Concrete
Concrete keeps authority, ownership, and trust boundaries visible.
If a function allocates, reaches the filesystem or network, crosses into foreign code, or depends on trusted internals, Concrete wants that fact to remain visible. The language is for programs whose behavior needs to stay legible under review, not for hiding operational reality behind convenience.
Visible In The Source
fn fetch_manifest(url: &String, cache_path: &String)
with(Network, File, Alloc) -> Manifest {
let body: String = http::get_text(url)?;
defer drop_string(body);
let hash: Hash = sha256_text(&body);
verify_manifest_hash(&body, &hash)?;
fs::write_string(cache_path, &body)?;
return parse_manifest(&body)?;
}
From the signature and body alone, a reviewer can already see network authority, file authority, allocation, cleanup, verification, and persistence.

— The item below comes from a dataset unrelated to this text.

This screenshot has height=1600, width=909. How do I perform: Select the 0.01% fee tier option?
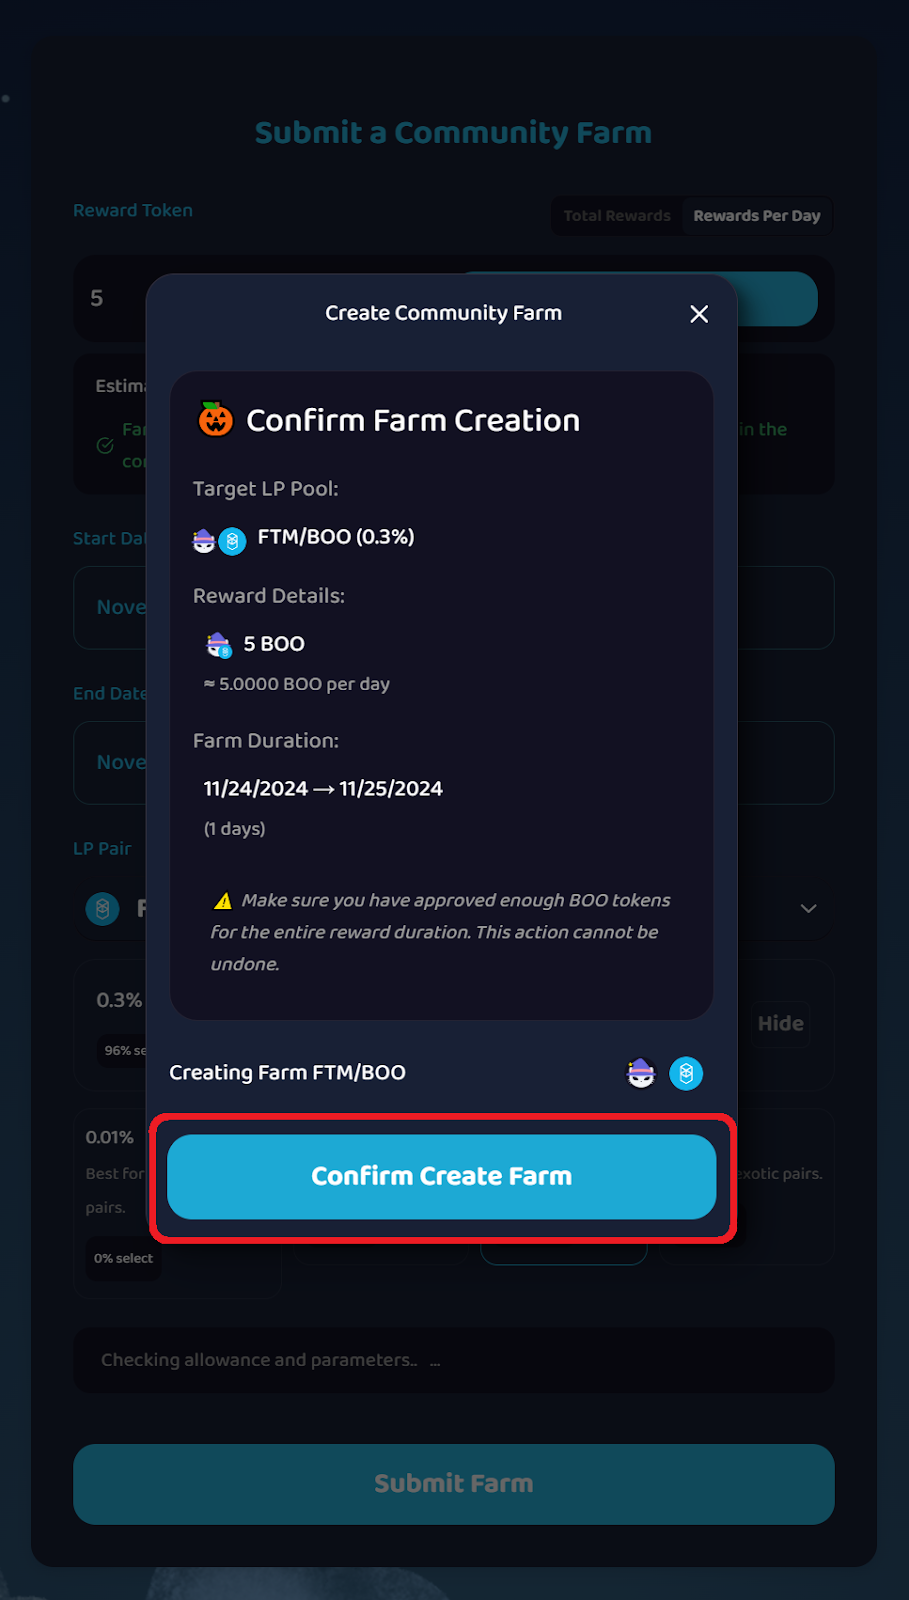[x=108, y=1137]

And The Compiler Can Report The Same Distinction
verify_manifest:
caps: none
alloc: no
trusted: no
fetch_manifest:
caps: Network, Alloc
alloc: yes
trusted: no
Concrete is designed so these distinctions are not just present in the source, but mechanically reportable. That makes authority drift and allocation drift easier to review than in languages where those facts are mostly conventional rather than first-class.
Why This Matters
Concrete is aimed at systems code where hidden authority, hidden cleanup, and fuzzy trust boundaries make review harder than it should be. It is for people auditing systems code, security-sensitive tools, and infrastructure where hidden costs or hidden authority make review materially worse.

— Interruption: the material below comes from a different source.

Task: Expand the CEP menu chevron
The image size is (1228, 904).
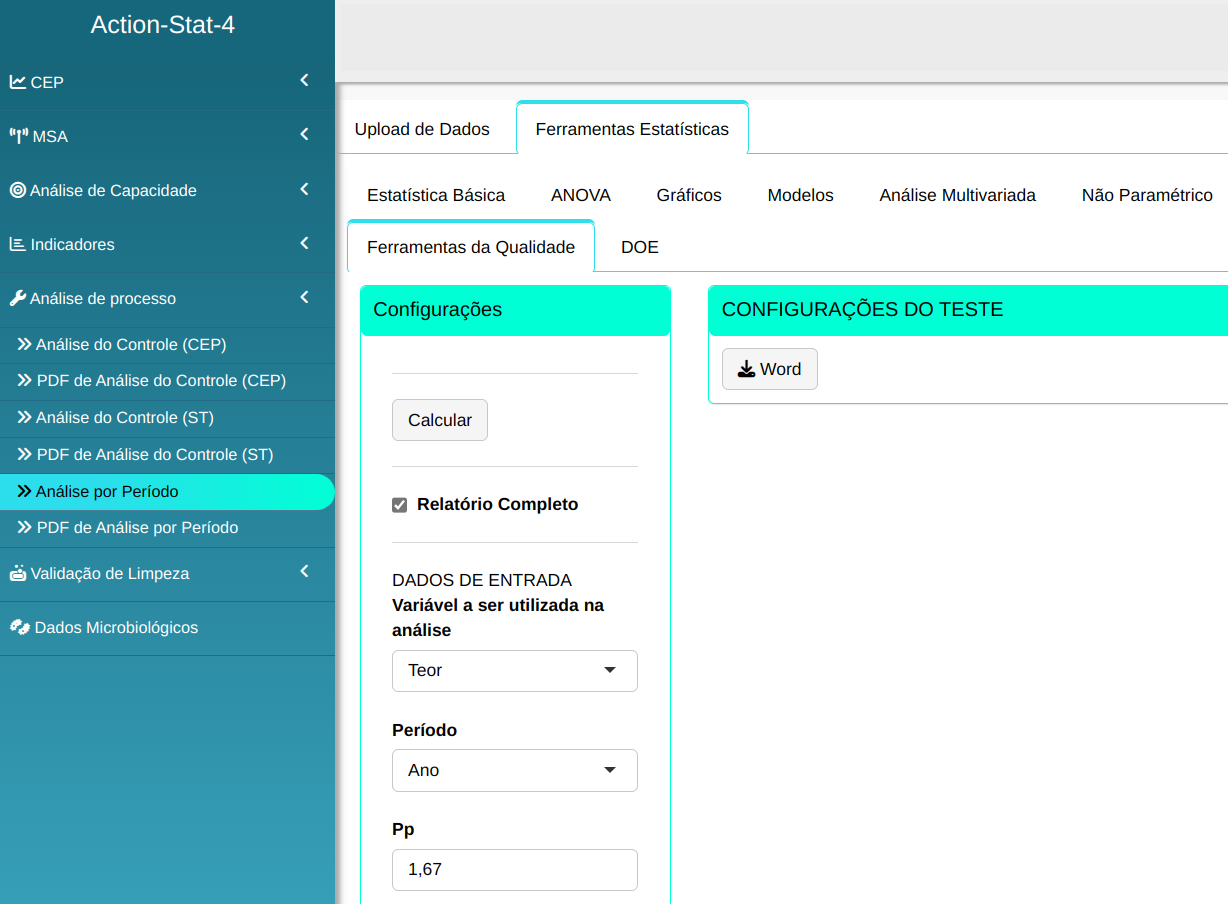Action: click(304, 81)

That means explicit capabilities instead of ambient authority, explicit ownership and cleanup instead of hidden runtime machinery, and explicit trust boundaries between ordinary safe code, trusted internals, foreign code, and proof-oriented subsets.
Why It Is Different
Concrete is not trying to maximize convenience by erasing operational facts. It is not moving toward GC, invisible finalization, or a large managed runtime. It is not a proof-only project, and it does not blur together safe code, trusted implementation techniques, and foreign unsafety.
Low-level pointer manipulation and foreign calls can exist, but they stay isolated behind `trusted` and `with(Unsafe)` boundaries instead of disappearing into ordinary code.